Genç bir mahpusun gitarı eşiğinde söylediği türkülerle anılarda buldum kendimi.
Kadın arkadaşın duru, berrak sesiyle:
“Ağlama yar ağlama anam / Mavi yazma bağlama / Mavi yazma tez solar anam / Yüreğimi dağlama / …” kulaklarıma dolan ezgiye kattım birkaç damla gözyaşımı.
Yanı başımdaki Gülbahar, sevgiyle gözlerime bakıp elimi sıktı ve bir sonraki “Neredesin Sen” türküsünü bana armağan etti.
Yeniden halaya durduğumuzda kulağıma eğilen Azime halay çeken kadınları gösterip; “memleketin en tehlikeli kadınları burada toplanmış” diyince…
İlk anda şaşırsam da, jetonum çabuk düştü.
Öyle ya…
Farklı kuşaklardan onlarca kadın…
Baskıya, zulme, asimilasyona, sömürüye başkaldırmış; isyankâr, asi onlarca kadın…

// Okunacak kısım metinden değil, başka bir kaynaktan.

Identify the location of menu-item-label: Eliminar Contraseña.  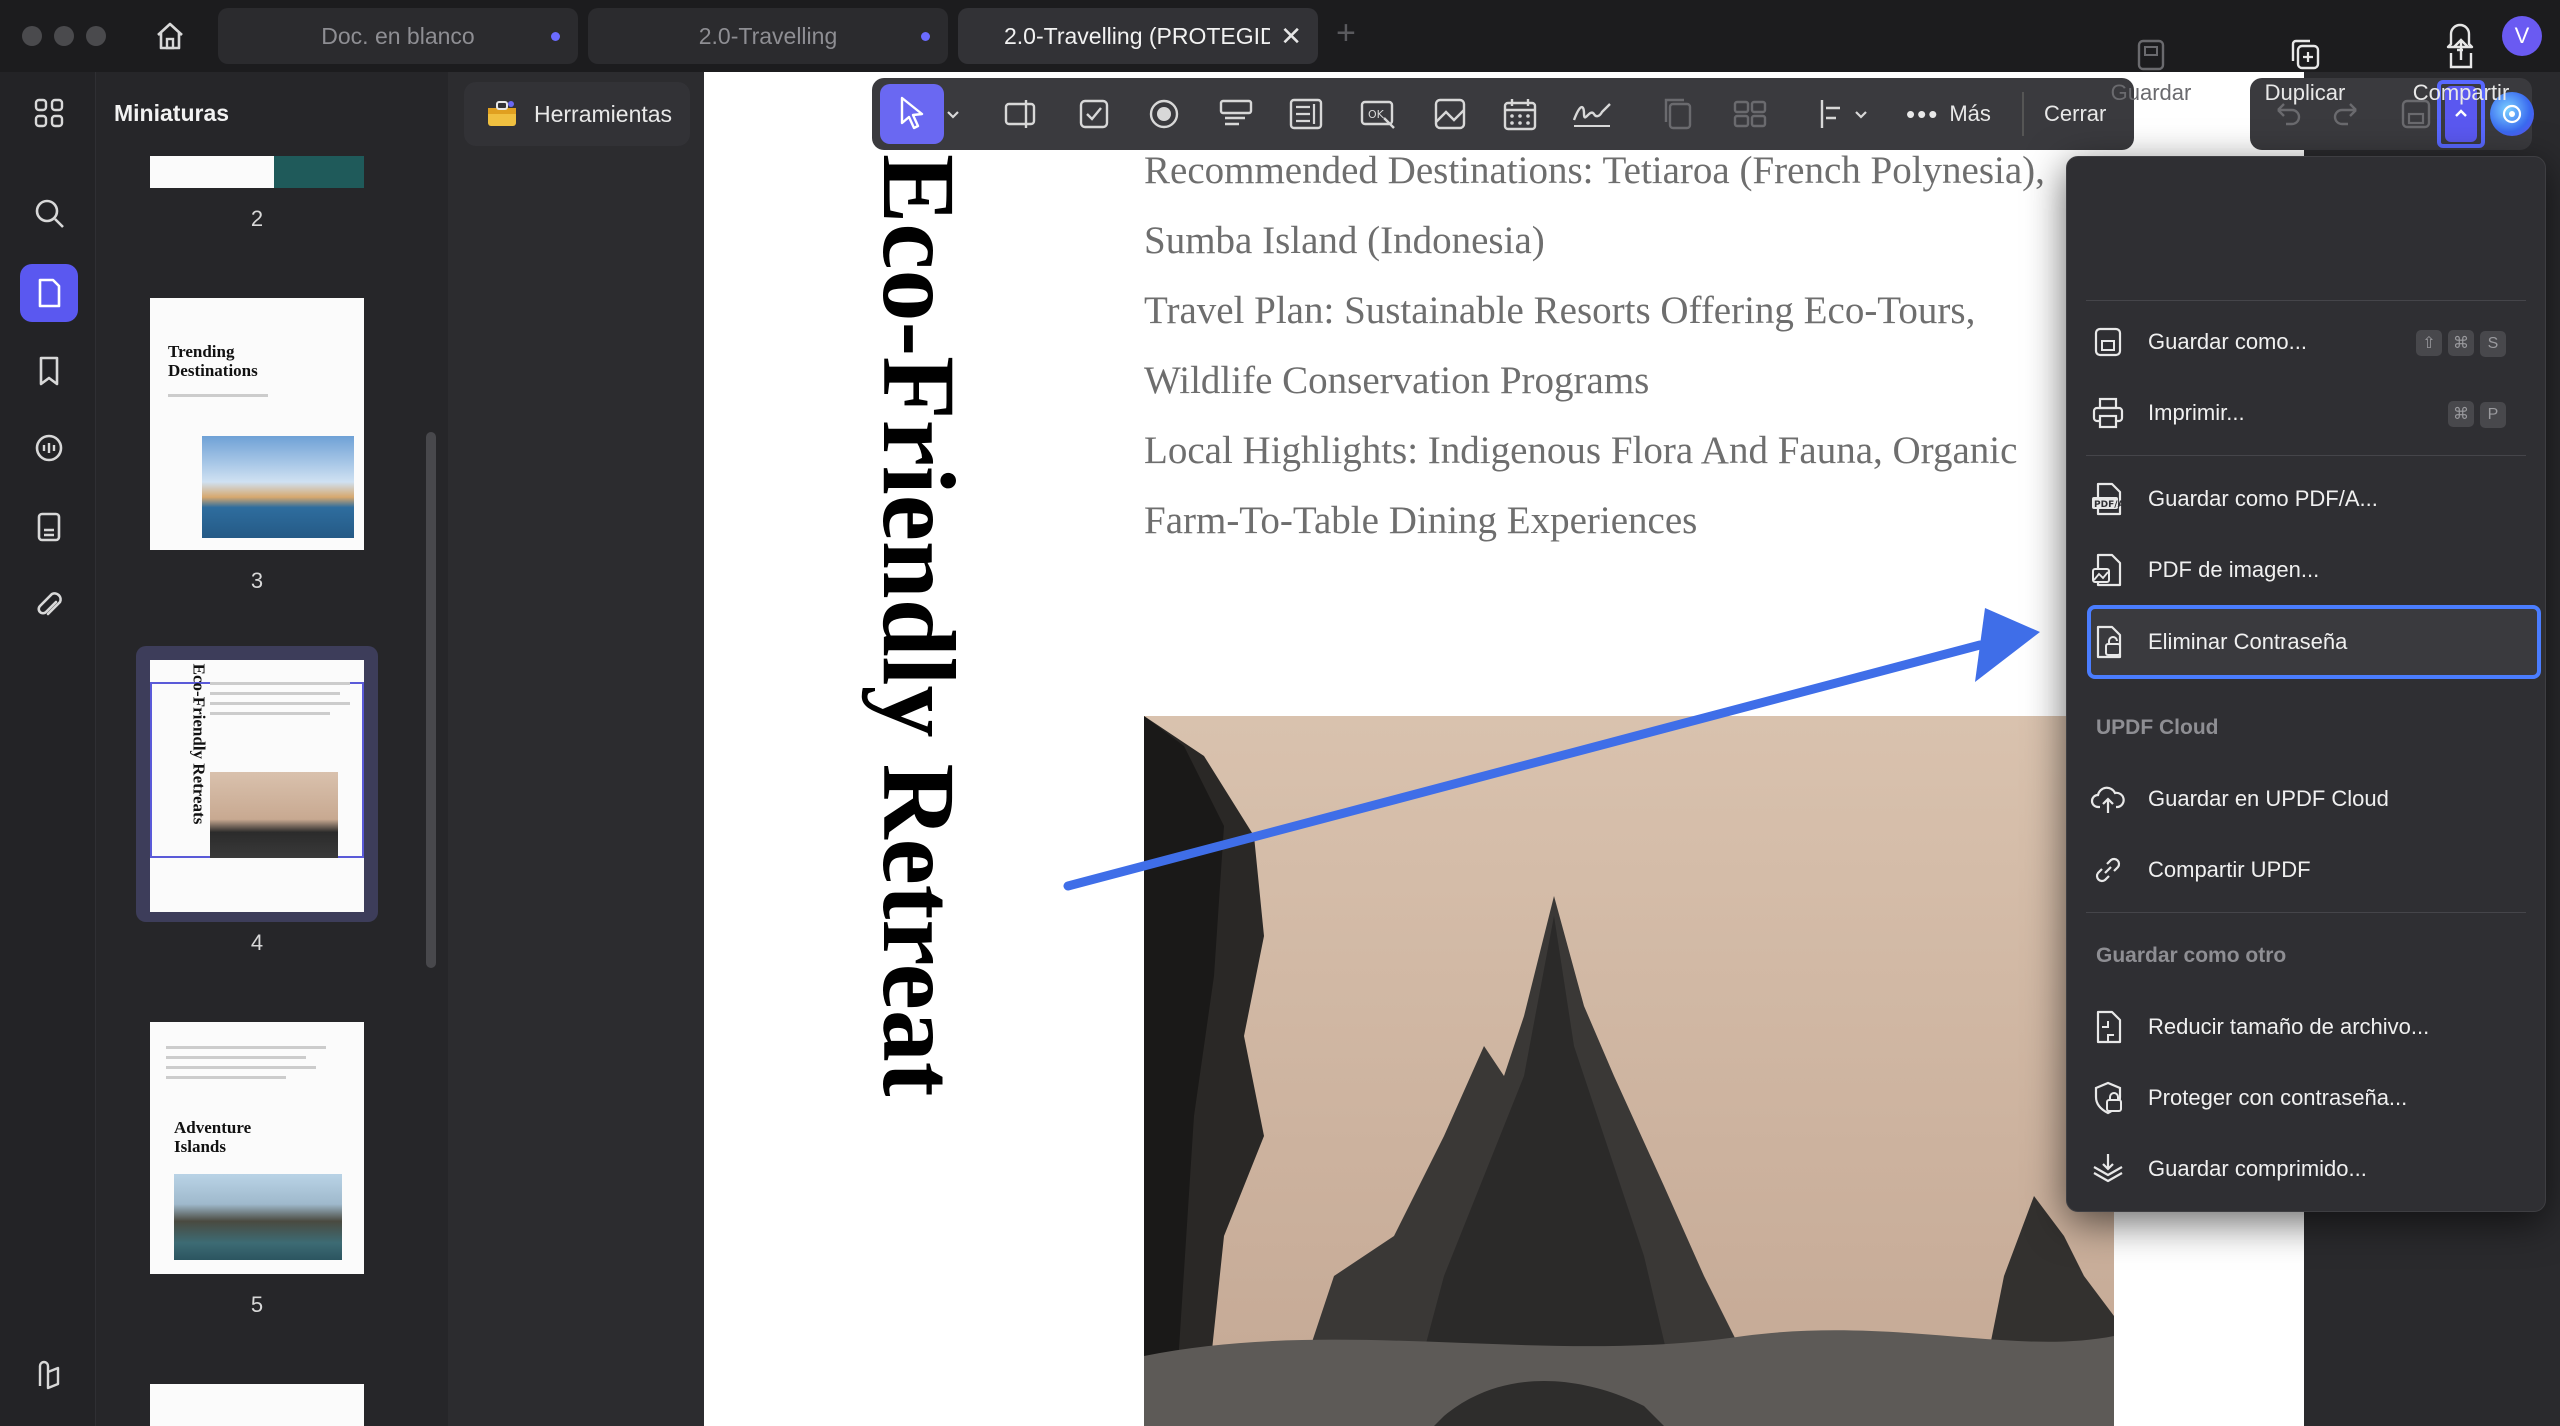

Mücadelelerinin belli bir aşamasında gerçek özgürlüğün devrimci cins bilincini kuşanarak, erkek egemenliğine karşı da mücadele etmekten geçtiğini kavramış, bilince çıkarmış onlarca kadın…
Müebbet hapis cezasını çekmekte olan 15-20 yıllık tutsaklar, çiçeği burnunda birkaç yıllık mapuslar, gerillalar, kent çalışmalarından, sokak gösterilerinden, evinden, sokaktan gözaltına alınarak tutuklanmış onlarca kadın…
Şen kahkahalarımıza kattığımız tilililerle 2013'ün 8 Martını hapishanede böyle kutladık.
Etkinlik sonrası vedalaşırken, hepimizin dileği bir sonraki 8 Mart’ta sokaklarda buluşmak oldu!